| Activity |
Convert the stretch of items from the line containing "has height=400, width=750." through the line containing "(102, 164)." into a JSON list of strings, one string per line, skipping blank lines and leaving out the pictures.

| Dataset |

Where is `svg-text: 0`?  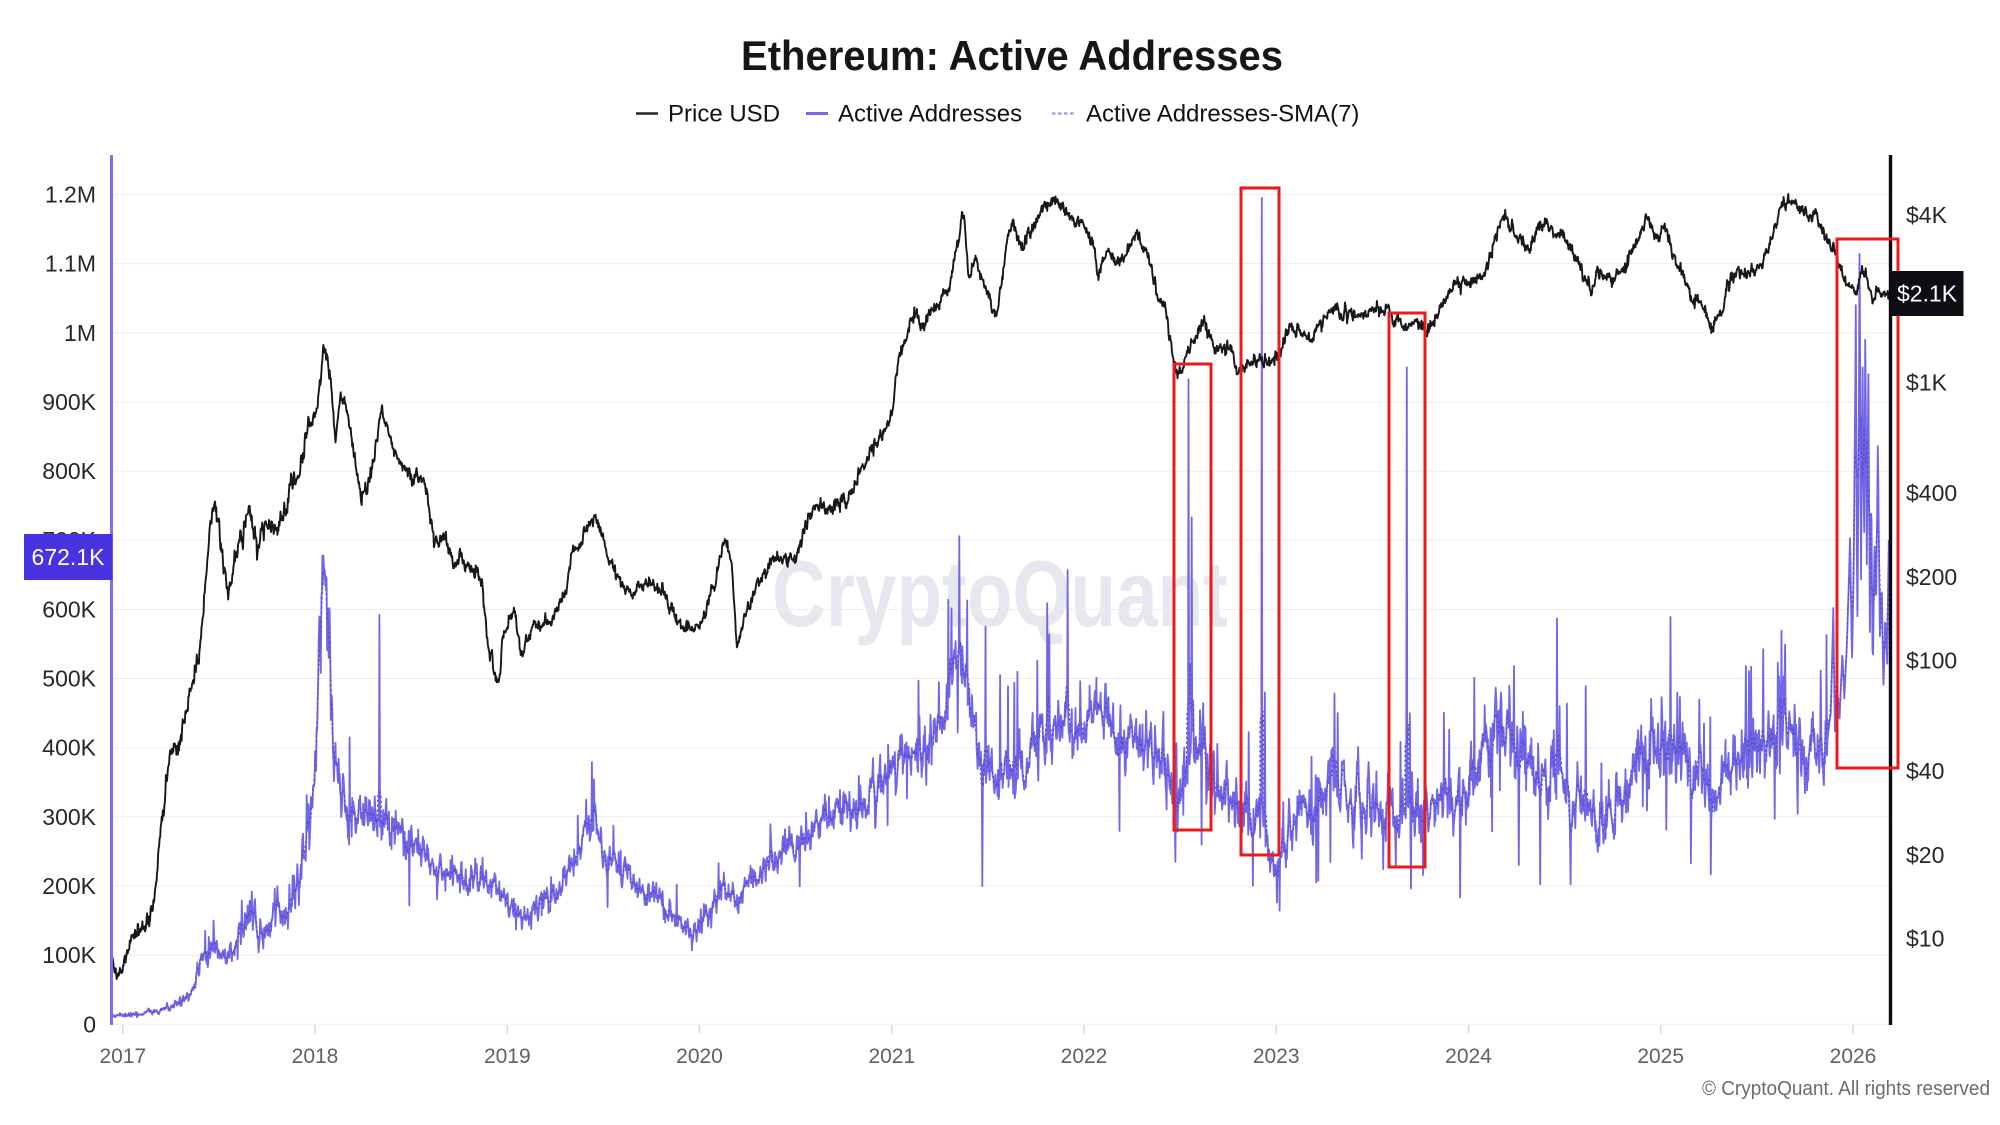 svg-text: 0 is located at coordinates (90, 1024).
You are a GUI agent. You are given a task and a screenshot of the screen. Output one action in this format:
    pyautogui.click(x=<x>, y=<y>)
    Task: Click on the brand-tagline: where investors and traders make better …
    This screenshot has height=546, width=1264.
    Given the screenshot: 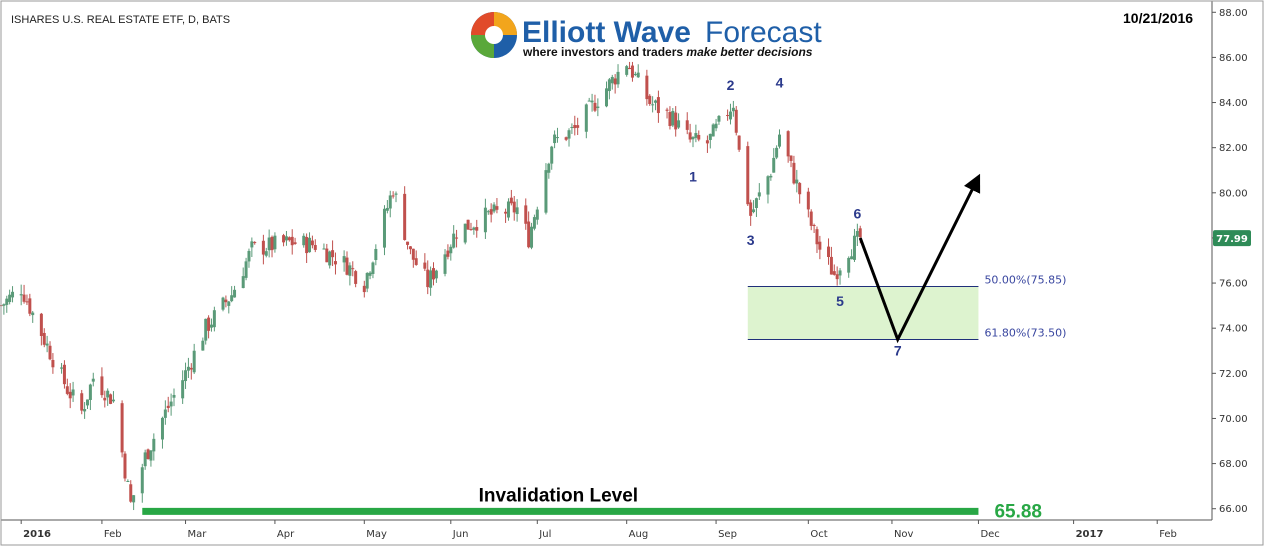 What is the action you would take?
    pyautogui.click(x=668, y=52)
* * *
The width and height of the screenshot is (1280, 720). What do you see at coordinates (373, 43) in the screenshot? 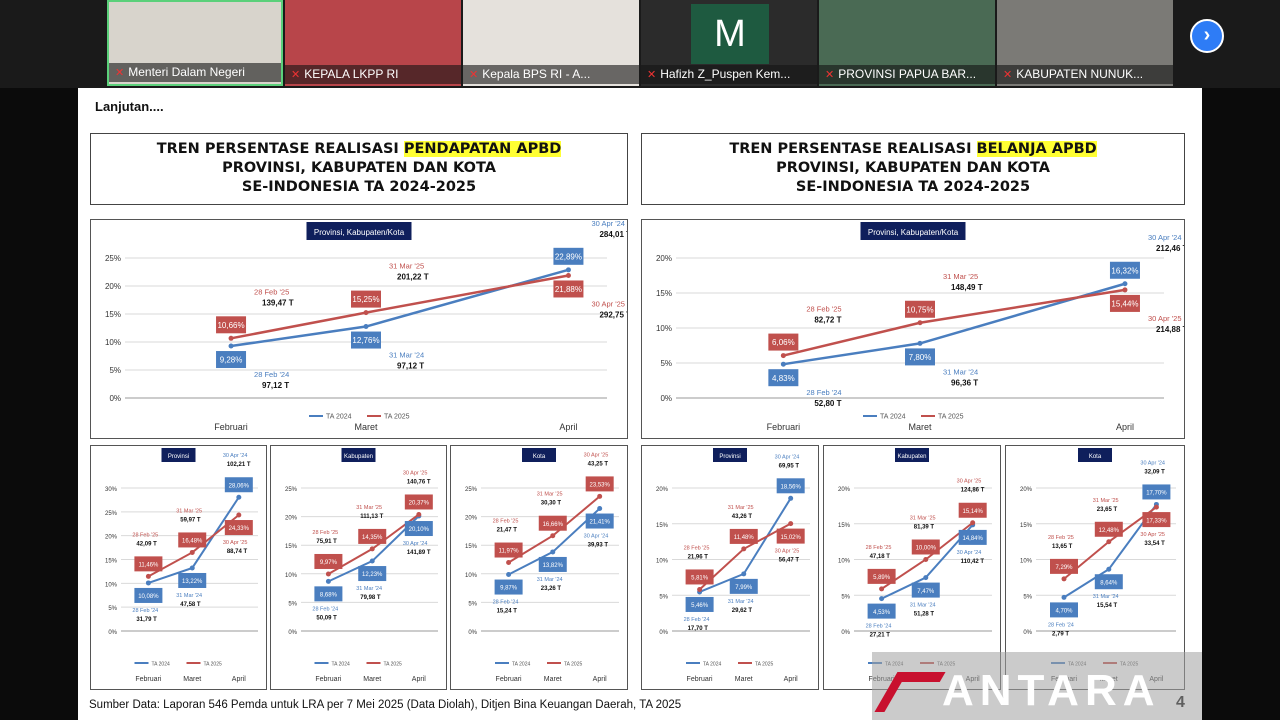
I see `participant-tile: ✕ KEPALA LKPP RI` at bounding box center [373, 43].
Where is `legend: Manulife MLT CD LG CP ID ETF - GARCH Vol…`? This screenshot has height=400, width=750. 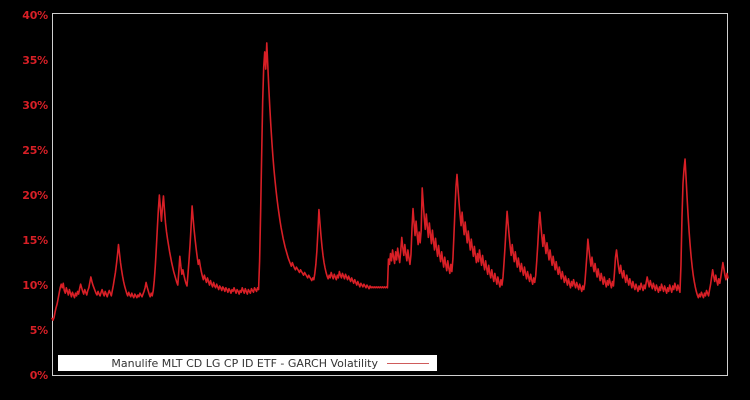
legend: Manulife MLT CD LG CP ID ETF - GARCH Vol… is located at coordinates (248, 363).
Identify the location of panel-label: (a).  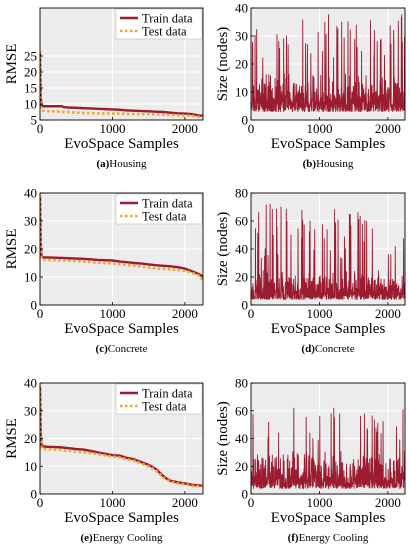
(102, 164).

| Response box |
[
  "Where is `legend: Manulife MLT CD LG CP ID ETF - GARCH Vol…`? This screenshot has height=400, width=750. ",
  "legend: Manulife MLT CD LG CP ID ETF - GARCH Vol… is located at coordinates (248, 363).",
  "Identify the location of panel-label: (a).  ",
  "(102, 164)."
]